My choice would be Elodie Bouchez for Wild Reeds, probably the best film to be released in America in 1995.

Judging from the nominees, one would assume this to be a barren wasteland for nominees. What's the difference between Georgia and Smoke or The Crossing Guard? All three had Miramax behind them. All three are pretty much forgotten today. I think either Georgia was probably just easier to take or Mare Winningham had the larger role. Either way, I think she's very effective in this film but she would not be my choice.

Neither would Kathleen Quinlan, who was clearly swept along with Apollo 13. She's fine but entirely anonymous. That nothing happened to her career subsequently isn't astonishing. I suppose I should be a little more shocked that Mira Sorvino's career flatlined, but I'm not. Romy & Michelle and Norma Jean & Marilyn aside, nobody knew what to do with a buxom, tall, sexy comedienne like her.
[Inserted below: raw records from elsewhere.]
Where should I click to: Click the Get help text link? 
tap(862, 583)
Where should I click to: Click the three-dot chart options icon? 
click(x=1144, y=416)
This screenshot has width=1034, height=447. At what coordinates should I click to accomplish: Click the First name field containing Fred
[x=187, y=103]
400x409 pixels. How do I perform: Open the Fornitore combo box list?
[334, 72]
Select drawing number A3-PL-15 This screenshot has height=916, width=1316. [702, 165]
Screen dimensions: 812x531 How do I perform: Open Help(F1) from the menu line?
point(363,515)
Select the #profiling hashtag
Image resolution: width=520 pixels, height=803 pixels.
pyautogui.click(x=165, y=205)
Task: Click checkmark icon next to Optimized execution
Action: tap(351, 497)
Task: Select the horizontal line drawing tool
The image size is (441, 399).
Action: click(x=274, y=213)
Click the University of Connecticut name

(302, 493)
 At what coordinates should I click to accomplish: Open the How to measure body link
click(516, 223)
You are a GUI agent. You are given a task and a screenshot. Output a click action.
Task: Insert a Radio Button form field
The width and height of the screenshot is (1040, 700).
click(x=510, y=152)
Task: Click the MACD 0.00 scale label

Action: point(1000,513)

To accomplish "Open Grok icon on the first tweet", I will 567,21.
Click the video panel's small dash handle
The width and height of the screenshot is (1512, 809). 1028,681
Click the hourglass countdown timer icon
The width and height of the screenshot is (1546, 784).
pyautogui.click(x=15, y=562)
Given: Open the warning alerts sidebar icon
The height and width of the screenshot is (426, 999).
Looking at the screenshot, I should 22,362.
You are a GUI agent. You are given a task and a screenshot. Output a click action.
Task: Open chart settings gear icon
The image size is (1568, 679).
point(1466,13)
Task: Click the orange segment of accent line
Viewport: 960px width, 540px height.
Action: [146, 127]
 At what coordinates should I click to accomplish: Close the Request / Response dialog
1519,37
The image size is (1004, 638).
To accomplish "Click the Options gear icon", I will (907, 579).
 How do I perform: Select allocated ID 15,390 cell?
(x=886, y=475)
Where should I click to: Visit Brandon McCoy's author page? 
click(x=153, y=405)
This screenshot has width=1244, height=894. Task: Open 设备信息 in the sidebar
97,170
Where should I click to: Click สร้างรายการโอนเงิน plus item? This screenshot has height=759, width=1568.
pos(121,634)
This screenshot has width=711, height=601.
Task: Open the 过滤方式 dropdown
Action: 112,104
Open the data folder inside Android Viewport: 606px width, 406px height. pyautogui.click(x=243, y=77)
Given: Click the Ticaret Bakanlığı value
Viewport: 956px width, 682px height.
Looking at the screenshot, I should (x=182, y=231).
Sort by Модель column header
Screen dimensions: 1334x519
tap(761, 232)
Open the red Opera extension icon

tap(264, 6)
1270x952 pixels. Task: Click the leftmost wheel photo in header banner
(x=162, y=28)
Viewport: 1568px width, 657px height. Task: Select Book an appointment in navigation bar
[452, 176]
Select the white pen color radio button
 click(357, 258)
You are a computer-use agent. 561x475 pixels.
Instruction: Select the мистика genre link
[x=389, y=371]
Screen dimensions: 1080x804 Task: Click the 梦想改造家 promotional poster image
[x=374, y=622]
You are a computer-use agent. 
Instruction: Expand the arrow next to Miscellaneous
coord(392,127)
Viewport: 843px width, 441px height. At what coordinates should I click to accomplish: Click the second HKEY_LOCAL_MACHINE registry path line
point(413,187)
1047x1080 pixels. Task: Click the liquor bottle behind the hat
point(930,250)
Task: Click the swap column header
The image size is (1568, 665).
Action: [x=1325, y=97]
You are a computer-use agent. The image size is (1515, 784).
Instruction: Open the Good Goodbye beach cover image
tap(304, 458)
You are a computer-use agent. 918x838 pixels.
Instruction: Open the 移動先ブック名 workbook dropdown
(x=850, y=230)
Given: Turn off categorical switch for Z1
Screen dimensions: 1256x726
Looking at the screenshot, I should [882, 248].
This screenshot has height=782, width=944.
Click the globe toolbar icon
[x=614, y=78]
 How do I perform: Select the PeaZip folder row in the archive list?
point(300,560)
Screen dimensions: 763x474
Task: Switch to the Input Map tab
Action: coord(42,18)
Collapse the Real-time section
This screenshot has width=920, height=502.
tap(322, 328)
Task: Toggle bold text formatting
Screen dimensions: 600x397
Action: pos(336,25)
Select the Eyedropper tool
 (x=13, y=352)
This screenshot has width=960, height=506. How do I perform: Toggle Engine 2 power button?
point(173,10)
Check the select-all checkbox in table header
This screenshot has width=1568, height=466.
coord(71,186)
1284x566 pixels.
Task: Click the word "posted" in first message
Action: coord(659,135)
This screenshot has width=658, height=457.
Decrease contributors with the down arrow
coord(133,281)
She doesn't exist in an era replete with Jean Hagen or Judy Holliday roles, and I think people just assumed that this was her character. Why did she win then, just a year after Dianne Wiest in a better liked Woody Allen movie? Mighty Aphrodite was pretty slight stuff.

I think that Kate Winslet was probably the runner up this year. She gives a lovely performance, but I don't think that this kind of performance has won in quite some time. Putting it simply, ingenues no longer win for costume dramas. I started to scroll back through the list of winners but I don't see any precedent for it. For an actress to win for a period piece in a supporting role, she has to steal scenes not complement them as a co-lead, let alone as an ideological counterpoint.

I once heard James Woods compliment Joan Allen during the Indie Spirit Awards saying that she deserves something for putting up with all the testosterone on the set of Oliver Stone's Nixon. I don't think voters saw it. She has an incredibly challenging role. I saw the film again recently and it is certainly a supporting role but she makes the strongest impression in the film. It's one of the wonky Oliver Stone films where people speak as though swept up in prophecy and destiny. But Allen cuts past all that. She might give the best performance ever in an Oliver Stone film...and she's a woman. She gets my vote.

Really like seeing Damien's citation of Brittany Murphy, hilarious in Clueless and gone too soon.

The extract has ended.